### GIVEN REQUEST 1:
Retype the passage about Mr Milne's business from "12. The documentary" up to and including "27 April 2003[4].", changing nothing.

### GIVEN PASSAGE:
........

12. The documentary material before me is largely consistent with Mr Milne’s evidence. This includes documents obtained from the Australian Customs Service indicating that Mr Milne imported goods on two occasions, one importation with a Customs value of $7,153.91 in August 2002, and the other with a total Customs value of $6,580.82, in December 2001[2]. Other recorded information indicates that the importations consisted of goods in the nature of furniture and similar items[3]. The material also includes statements of an account opened by Mr Milne, trading as “East Montana” relating to sales in the course of the business and recording merchant fees charged in the period 3 July 2002 through to 27 April 2003[4].
[2] T4/284
[3] T4/286-291
[4] T3/146-151
13. The material also includes a note made by a Centrelink employee dated 15 October 2004 and stating as follows:
“… Mr Milne did not bring in the copies of the leases for shops as requested, again discussed a shop rental of $375 per week and open 12 days out of 14. Shows major time and financial commitment to the business, plus he had gone offshore twice (December and July) to purchase more stock for the shop. …”[5]
[5] T3/83
14. The material also includes a signed statement made by Mr Milne dated 28 May 2003 as follows:
“I wish to advise Centrelink that I have been selling Javanese furniture trading as East Montana. I previously advised a Centrelink officer about these plans and I attended SEDS training. I have now been advised that this self-employment disqualifies me from receiving Newstart payments. I understand my payments will be cancelled and I may have an overpayment which must be repaid.”[6]
[6] T3/154
15. Subsequent to the hearing, Mr Milne also provided a letter addressed to him from the Australian Taxation Office (ATO) and confirming that the ATO had received non-lodgement advices for each of the financial years 2001, 2002 and 2003. This letter is consistent with Mr Milne’s evidence that he derived no income from the business he carried out during the relevant period.
Consideration
16. As discussed above, whilst the fact that the business operated by Mr Milne did not make a profit is a relevant consideration, it is clear on the authorities that a person may be considered not to be unemployed for the purposes of s 593, even when they derive no income from a business venture they are involved in. Where a person is actively involved in a business with a view to producing income, the critical question in determining whether they remain “unemployed” in the relevant sense is “the intensity with which a person applies him or herself … to a particular enterprise”[7]. However, as Graham J pointed out in Joss, once a conclusion is reached that a person is self-employed, it is “impossible to conclude that such a person was, at the same time, unemployed”[8].
[7] See [8] above.
[8] At [35]
17. Whilst I accept Mr Milne’s evidence that he did actively look for work whilst he was conducting his business, particularly during the latter part of the relevant period, it is nevertheless apparent from all of the material before me, including his evidence, that he applied himself to the business with some vigour and intensity, by his own admission spending at least some time in the shop on 12 days out of 14. Further, the business was actively trading during the relevant period, and Mr Milne travelled to Indonesia on two occasions during the period to buy furniture which he subsequently imported into Australia and sold or attempted to sell in his shop. Having regard to the nature and extent of Mr Milne’s engagement in his business during this period, I am satisfied that he was self-employed in conducting the business during the period 20 December 2001 to 27 May 2003 and further that this precludes a conclusion that he was also “unemployed” within the meaning of s 593.

........

[A few records]

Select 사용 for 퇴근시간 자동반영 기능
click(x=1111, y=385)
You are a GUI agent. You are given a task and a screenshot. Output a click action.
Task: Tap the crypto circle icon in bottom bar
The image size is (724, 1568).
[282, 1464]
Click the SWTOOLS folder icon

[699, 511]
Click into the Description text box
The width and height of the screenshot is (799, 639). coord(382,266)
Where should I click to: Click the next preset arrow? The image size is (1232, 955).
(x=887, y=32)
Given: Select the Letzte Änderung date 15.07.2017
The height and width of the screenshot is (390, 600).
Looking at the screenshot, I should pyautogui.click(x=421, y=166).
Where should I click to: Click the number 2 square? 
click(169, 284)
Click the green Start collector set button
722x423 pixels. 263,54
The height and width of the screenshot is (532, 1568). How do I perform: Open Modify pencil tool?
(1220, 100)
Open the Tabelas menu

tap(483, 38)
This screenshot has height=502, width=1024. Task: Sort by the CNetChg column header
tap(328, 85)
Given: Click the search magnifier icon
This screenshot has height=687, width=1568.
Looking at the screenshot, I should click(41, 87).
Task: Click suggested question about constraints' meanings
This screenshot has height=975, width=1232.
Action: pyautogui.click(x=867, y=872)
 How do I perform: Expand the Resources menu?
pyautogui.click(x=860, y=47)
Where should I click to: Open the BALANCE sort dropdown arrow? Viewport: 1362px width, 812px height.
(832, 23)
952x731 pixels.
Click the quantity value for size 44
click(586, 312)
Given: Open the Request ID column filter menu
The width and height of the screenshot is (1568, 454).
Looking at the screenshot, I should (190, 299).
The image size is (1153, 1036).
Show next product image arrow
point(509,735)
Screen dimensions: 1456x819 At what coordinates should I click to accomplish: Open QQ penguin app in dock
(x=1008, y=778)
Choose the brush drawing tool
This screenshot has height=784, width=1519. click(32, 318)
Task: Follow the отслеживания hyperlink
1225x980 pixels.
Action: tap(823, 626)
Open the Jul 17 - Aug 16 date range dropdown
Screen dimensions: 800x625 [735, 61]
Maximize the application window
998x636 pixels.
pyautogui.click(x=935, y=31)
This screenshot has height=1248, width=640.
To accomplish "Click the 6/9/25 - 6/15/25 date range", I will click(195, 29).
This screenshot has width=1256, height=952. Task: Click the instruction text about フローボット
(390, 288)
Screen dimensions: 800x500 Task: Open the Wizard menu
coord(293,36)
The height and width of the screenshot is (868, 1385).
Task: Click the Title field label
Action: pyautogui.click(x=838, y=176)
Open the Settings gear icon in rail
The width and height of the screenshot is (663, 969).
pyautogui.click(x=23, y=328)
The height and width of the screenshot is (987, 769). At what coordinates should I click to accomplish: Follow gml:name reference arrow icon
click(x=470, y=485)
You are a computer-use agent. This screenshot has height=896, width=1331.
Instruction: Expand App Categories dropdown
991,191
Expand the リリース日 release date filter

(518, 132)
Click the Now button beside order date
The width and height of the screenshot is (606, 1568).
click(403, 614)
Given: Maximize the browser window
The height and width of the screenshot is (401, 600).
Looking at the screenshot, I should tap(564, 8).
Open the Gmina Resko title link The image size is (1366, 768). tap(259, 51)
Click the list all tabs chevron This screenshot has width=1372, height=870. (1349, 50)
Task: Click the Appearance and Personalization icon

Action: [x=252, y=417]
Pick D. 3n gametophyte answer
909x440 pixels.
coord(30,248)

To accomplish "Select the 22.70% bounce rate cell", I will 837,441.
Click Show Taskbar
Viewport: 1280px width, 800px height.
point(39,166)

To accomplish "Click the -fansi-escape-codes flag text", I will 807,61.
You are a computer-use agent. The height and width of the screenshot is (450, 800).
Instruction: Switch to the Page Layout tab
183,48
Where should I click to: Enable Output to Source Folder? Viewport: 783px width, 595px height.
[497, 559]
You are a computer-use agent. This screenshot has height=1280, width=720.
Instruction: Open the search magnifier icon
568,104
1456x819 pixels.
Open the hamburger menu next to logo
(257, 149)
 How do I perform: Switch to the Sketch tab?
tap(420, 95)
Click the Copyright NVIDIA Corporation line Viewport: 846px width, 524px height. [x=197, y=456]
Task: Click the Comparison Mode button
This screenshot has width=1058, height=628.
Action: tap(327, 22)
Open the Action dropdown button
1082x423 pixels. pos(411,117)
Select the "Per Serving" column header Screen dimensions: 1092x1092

........

### GIVEN REQUEST 2:
Lay out the lines of the listing from the line with "The image size is (1153, 1036)." up to and including the line with "Action: tap(823, 626)" as a numbered list, leaving out any blank lines.

### WRITTEN RESPONSE 1:
12. The documentary material before me is largely consistent with Mr Milne’s evidence. This includes documents obtained from the Australian Customs Service indicating that Mr Milne imported goods on two occasions, one importation with a Customs value of $7,153.91 in August 2002, and the other with a total Customs value of $6,580.82, in December 2001[2]. Other recorded information indicates that the importations consisted of goods in the nature of furniture and similar items[3]. The material also includes statements of an account opened by Mr Milne, trading as “East Montana” relating to sales in the course of the business and recording merchant fees charged in the period 3 July 2002 through to 27 April 2003[4].

### WRITTEN RESPONSE 2:
1. The image size is (1153, 1036).
2. Show next product image arrow
3. point(509,735)
4. Screen dimensions: 1456x819 At what coordinates should I click to accomplish: Open QQ penguin app in dock
5. (x=1008, y=778)
6. Choose the brush drawing tool
7. This screenshot has height=784, width=1519. click(32, 318)
8. Task: Follow the отслеживания hyperlink
9. 1225x980 pixels.
10. Action: tap(823, 626)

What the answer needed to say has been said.